**Exercise materials:**
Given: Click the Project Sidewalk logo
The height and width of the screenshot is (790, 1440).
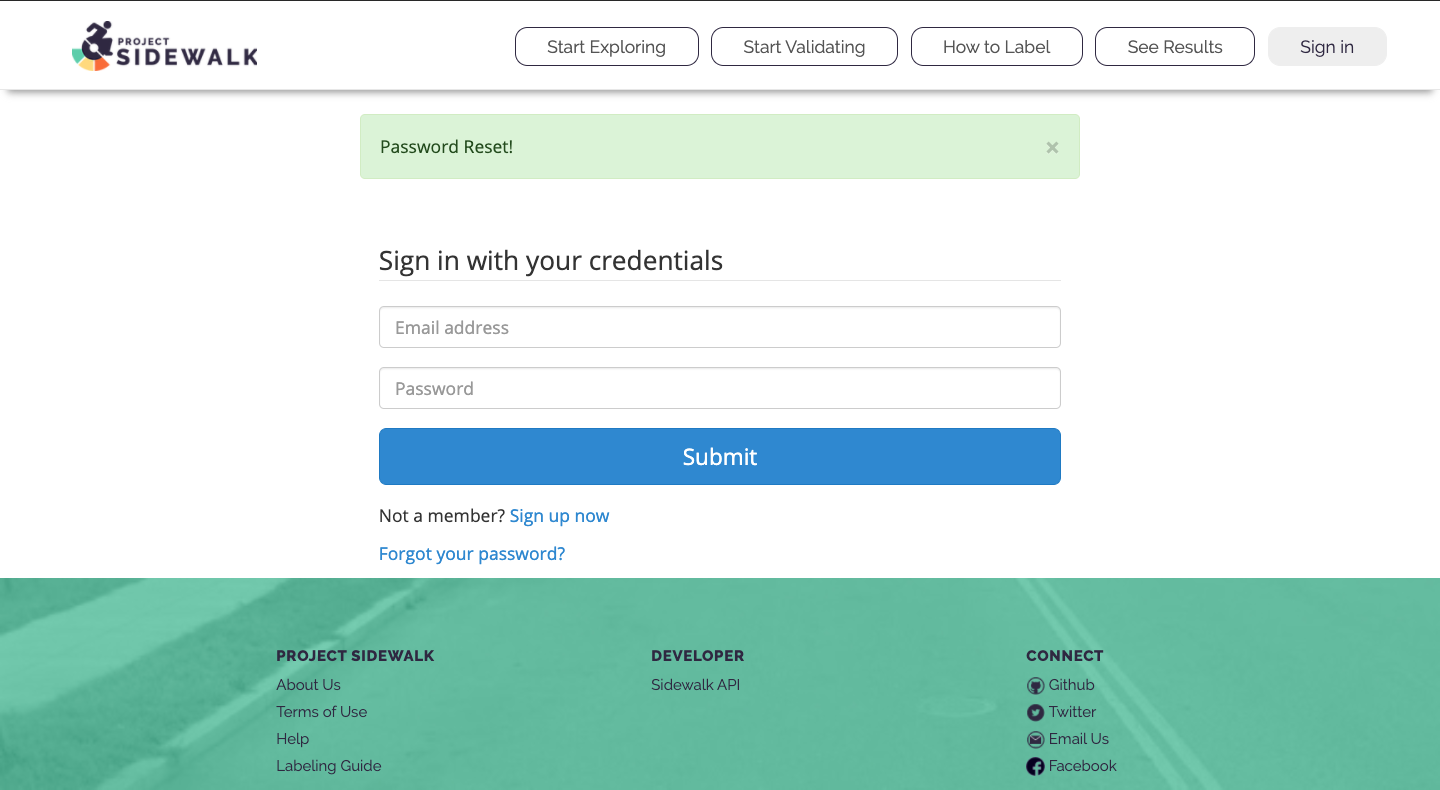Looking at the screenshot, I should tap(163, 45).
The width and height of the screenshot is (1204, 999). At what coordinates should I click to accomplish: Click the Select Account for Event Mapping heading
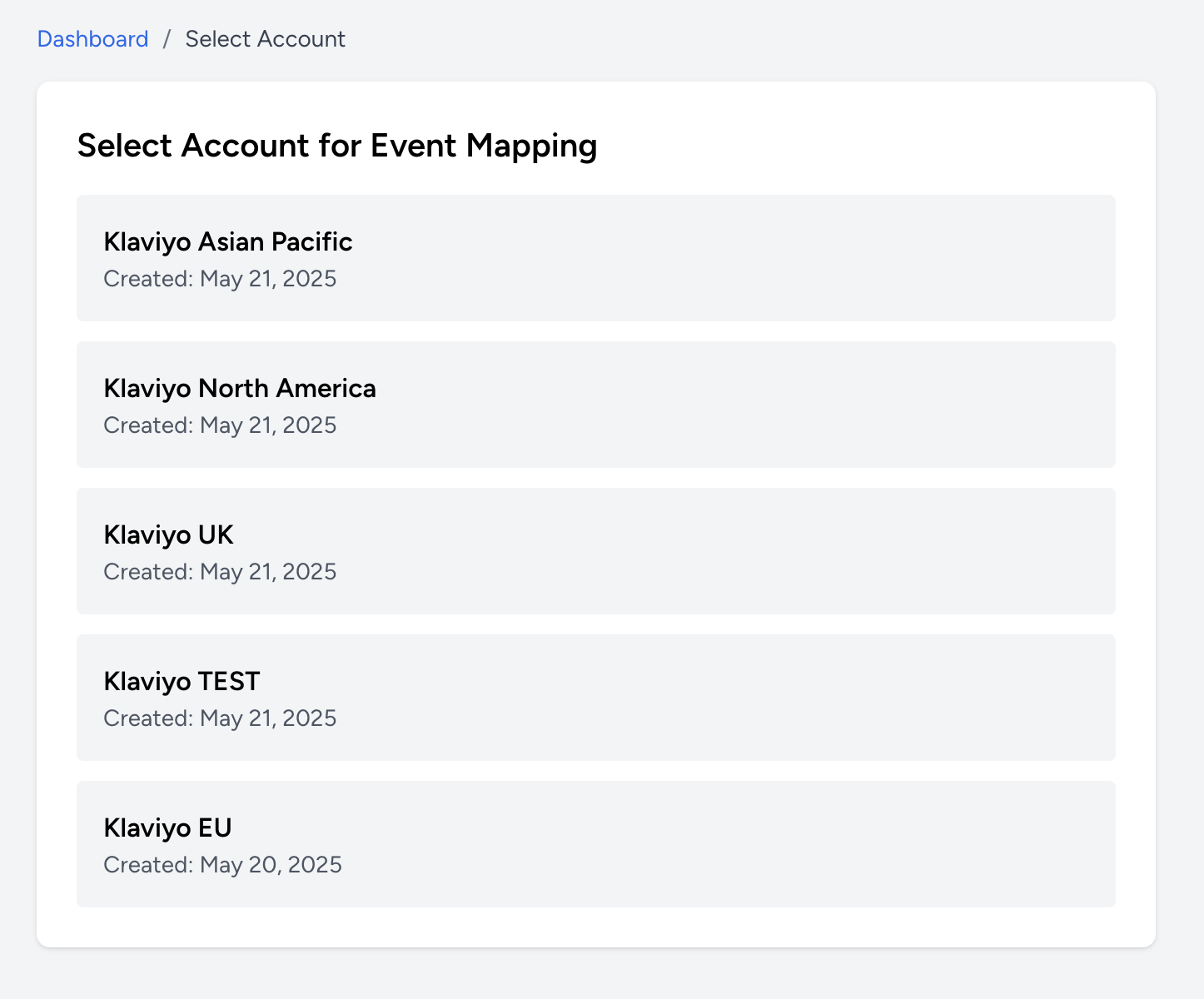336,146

==

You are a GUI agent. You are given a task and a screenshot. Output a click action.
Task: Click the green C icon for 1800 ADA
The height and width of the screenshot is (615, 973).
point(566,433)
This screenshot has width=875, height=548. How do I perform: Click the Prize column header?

==

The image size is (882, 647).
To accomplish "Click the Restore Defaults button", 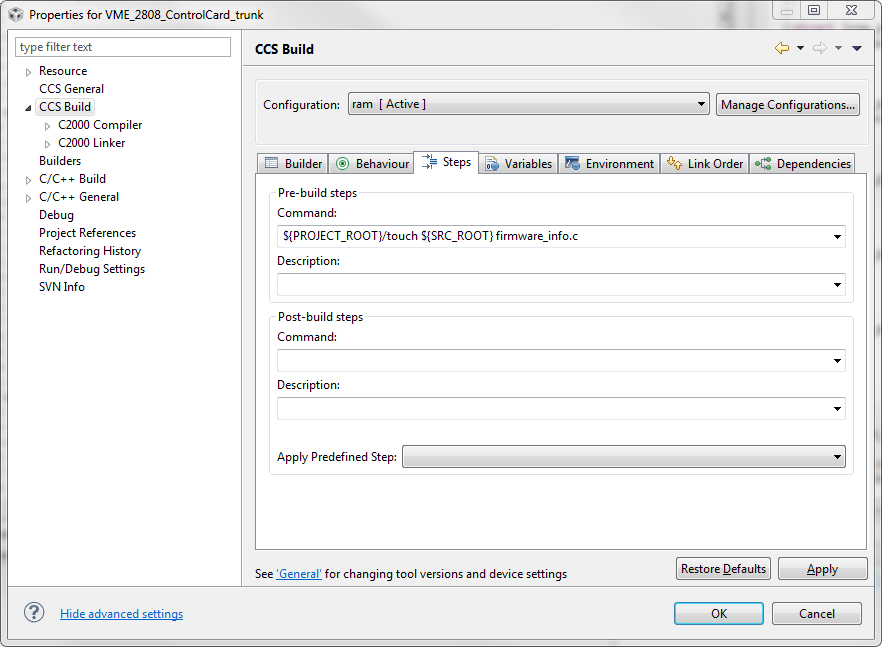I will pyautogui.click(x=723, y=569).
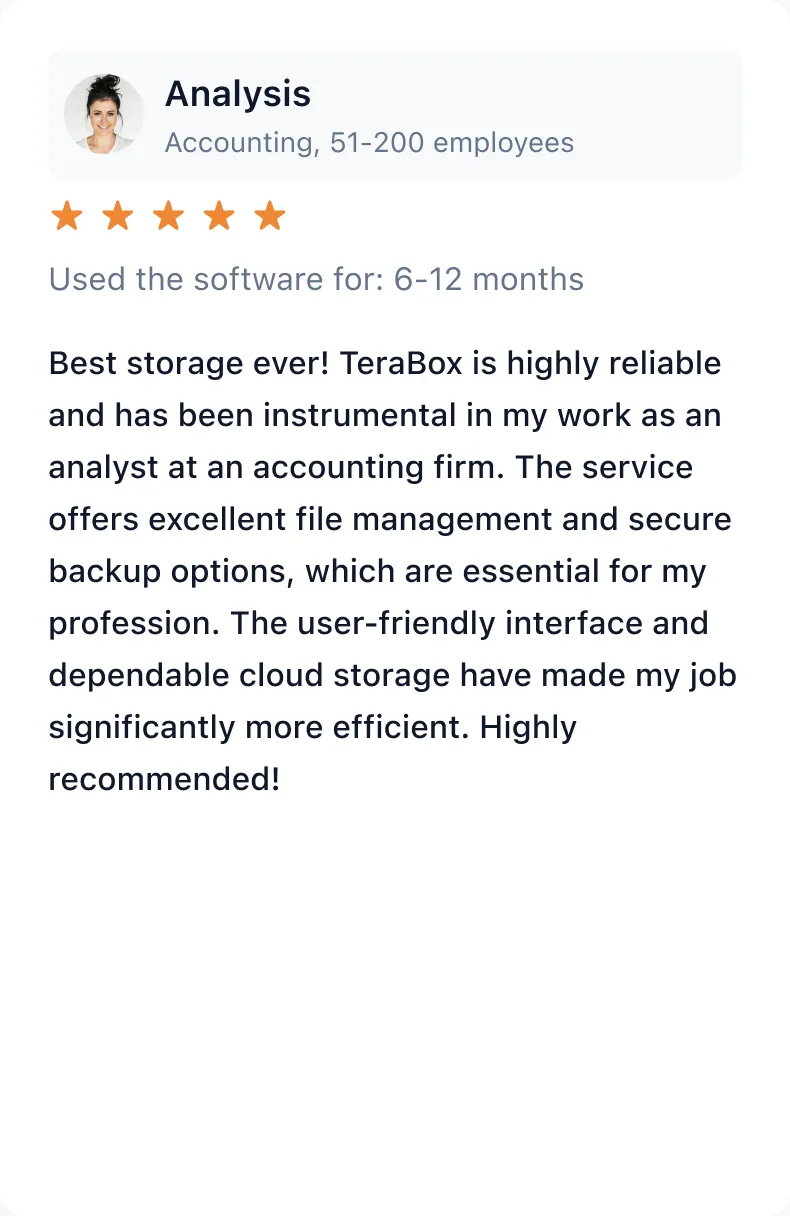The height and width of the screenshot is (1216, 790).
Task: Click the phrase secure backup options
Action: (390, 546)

**Prompt:** The lines above starting at the one that contains "The height and width of the screenshot is (615, 973)." and ending at the one that contains "This screenshot has" must be transcribed exactly, and no other lines may appear.

**Your response:**
The height and width of the screenshot is (615, 973).
point(566,433)
This screenshot has width=875, height=548. How do I perform: Click the Prize column header?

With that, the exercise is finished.